Give Boolean variables and functions positive names. Avoid both - direct negation (“NOT something”) and words which carry a tinge of negativity (like “disabled” instead of “enabled”).
Think positively! That will simplify reading and understanding of Boolean expressions, especially if they are nested.
For example, compare the expressions if !DocNotPrinted() and if DocPrinted(): they are logically equivalent, but the positive version is easier to understand.
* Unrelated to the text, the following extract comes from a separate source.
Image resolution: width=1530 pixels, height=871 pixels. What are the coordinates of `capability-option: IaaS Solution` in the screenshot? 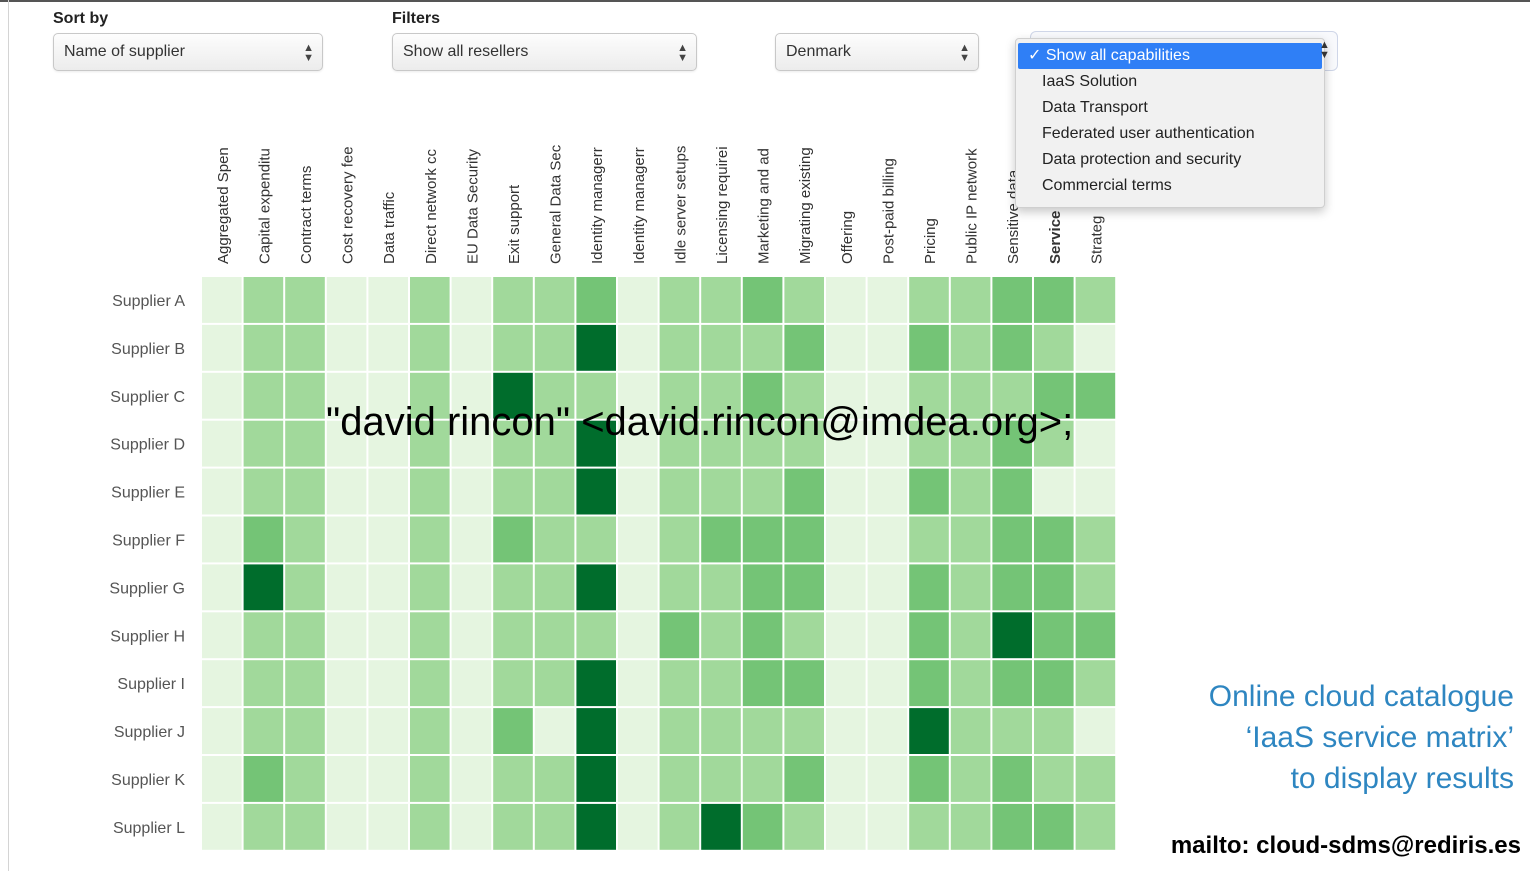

As you see, the difference appears even when the expressions are stand-alone, but imagine if they would be a part of a complex Boolean expression! You can contradict: and what if the calling code wants to ask if the document has not been printed yet? Whether if !DocPrinted() is better than if DocNotPrinted()? Ok, we always have a chance that our Boolean var or method will be used with NOT, but using of positive wording will cause maximum ONE negation in that situation, while using negative wording can result in TWO of them - "negation of negation"!
Negative words are not as problematic as the direct negation, but it’s better to avoid them too. The following lists contain a few examples of "negative" and "positive" words
NEGATIVE WORDS (TO AVOID): disabled, disallowed(prohibited), hidden, excluded, failed.
POSITIVE WORDS (TO USE INSTEAD): enabled, allowed, displayed, included, ok(succeeded).
Here we discuss only Boolean names. Of course, if your non-Boolean function performs a negative action, its name should reflect exactly that action, for example: DisableSaveButton, ProhibitPrinting, ExcludeExpiredRecords.